REQUIREMENT: Select all lines holding the word "agent" from the entries that follow.

Data excerpts:
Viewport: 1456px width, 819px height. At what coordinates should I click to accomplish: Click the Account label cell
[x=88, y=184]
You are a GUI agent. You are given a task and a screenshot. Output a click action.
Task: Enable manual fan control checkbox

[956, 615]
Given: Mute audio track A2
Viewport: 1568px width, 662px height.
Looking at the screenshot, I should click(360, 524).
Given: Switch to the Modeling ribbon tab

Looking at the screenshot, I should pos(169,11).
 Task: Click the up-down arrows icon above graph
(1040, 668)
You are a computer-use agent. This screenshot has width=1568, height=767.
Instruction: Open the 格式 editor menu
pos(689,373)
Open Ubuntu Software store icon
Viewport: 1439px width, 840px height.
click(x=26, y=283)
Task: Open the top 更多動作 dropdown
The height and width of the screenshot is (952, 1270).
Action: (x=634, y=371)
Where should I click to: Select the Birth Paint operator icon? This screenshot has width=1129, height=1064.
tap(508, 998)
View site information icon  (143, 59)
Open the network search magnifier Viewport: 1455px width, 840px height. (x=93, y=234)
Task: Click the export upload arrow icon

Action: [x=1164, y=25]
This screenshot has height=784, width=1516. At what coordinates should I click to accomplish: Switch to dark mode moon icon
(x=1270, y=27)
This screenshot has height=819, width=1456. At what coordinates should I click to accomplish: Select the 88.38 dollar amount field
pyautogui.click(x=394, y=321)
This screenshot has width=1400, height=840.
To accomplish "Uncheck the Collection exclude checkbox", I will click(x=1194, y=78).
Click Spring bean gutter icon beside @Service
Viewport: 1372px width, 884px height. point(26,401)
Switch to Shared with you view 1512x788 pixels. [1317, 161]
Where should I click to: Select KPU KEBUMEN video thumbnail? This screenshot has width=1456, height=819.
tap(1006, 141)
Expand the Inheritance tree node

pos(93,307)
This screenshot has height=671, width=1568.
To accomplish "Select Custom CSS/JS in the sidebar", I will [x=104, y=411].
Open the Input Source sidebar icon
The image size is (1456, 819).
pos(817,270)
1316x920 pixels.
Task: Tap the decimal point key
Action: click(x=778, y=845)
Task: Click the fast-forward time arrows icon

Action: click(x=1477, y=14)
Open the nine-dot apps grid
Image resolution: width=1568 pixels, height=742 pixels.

PROBLEM SOLUTION:
You are a GUI agent. You are given a task and a screenshot. Output a click action.
You are a computer-use agent. This screenshot has width=1568, height=767.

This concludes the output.